Videos are important to Gen Z
On an average, Gen Z views 68 videos every day. A company can reach thousands of young consumers who are continuously surfing and looking for fun, pertinent films by producing videos to highlight the content of their brand. Videos are wonderful for YouTube channels, but they can also be used for websites, social media platforms, and email marketing campaigns.
Authenticity is more important than influencers for Gen Z
While millennials were sold on the idea of precisely positioned lattes and poses in front of aesthetically beautiful walls, Gen Z is turning away from companies that promote this in favour of a less polished, messier approach. The Gen Z generation places a high value on brand integrity and seeks out individualized content that makes consumers feel as though the companies are speaking directly to them. They need sincere, two-way communication from businesses that can relate to them on a personal level, comprehend their requirements, and share their values. In order to customize brand messages, brands need to successfully communicate fundamental values, and develop client relationships. They need to concentrate on incorporating a human element into their digital marketing plan.
Gen Z values engagement
Reviews are critical in establishing brand confidence, but if Generation Z is the target market, reviews are extremely essential. In fact, 76% of Gen Zers2 said they expect firms to respond to customer input and they use this responsiveness to judge a brand’s credibility.
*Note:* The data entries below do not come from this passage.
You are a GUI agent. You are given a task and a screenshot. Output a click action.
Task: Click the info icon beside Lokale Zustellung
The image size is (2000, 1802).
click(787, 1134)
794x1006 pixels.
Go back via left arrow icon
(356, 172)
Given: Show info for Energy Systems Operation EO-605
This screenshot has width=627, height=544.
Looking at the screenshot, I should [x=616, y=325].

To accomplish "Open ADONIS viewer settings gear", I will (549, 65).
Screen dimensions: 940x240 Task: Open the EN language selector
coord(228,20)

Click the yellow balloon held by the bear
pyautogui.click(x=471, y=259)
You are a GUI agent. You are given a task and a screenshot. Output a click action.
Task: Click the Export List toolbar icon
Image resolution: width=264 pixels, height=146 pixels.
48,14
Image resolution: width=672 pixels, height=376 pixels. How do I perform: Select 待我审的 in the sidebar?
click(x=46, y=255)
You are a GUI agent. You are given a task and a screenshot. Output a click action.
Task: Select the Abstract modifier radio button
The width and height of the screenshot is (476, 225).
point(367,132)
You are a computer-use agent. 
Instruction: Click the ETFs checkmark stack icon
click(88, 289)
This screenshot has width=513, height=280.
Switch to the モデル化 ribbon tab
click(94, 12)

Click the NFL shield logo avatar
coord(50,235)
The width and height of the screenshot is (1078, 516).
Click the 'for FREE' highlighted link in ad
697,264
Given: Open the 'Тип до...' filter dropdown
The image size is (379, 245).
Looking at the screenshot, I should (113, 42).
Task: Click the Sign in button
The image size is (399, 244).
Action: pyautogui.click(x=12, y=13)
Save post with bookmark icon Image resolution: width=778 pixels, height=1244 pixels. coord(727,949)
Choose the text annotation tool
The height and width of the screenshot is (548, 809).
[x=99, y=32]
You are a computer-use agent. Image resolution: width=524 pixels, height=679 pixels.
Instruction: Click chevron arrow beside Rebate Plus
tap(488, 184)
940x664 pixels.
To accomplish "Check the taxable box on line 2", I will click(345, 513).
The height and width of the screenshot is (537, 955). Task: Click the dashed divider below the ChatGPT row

Because Gen Z expects to be appreciated, brands must develop fresh strategies to draw them in. A brand must establish a true relationship with this audience if it hopes to engage them. Brands should increase the number of reviews they have because 41% of this generation reads at least five internet reviews before making a purchase and shares twice as many good evaluations as bad ones.
Privacy is important for Generation Z
According to N-Gen research, 88% of Gen Zers3 believed that protecting their privacy was vital to them. According to an IBM survey4, fewer than one-third of teenagers feel comfortable revealing personal information online other than their contact information and purchase history. However, according to the same poll, 61% of respondents indicated they would feel more comfortable giving their personal information if they knew the business would preserve it securely.
Marketing strategies that aim to gather information must do so openly and transparently, emphasizing their commitment to ensure that the data is secure.
The above marketing tactics are the hallmark of discrete marketing strategy. Generation Z is a volatile demographic with short attention spans which needs a lot of strategic nurturing to influence. They are smart and tech savvy which makes them both a marketer’s delight and a nightmare.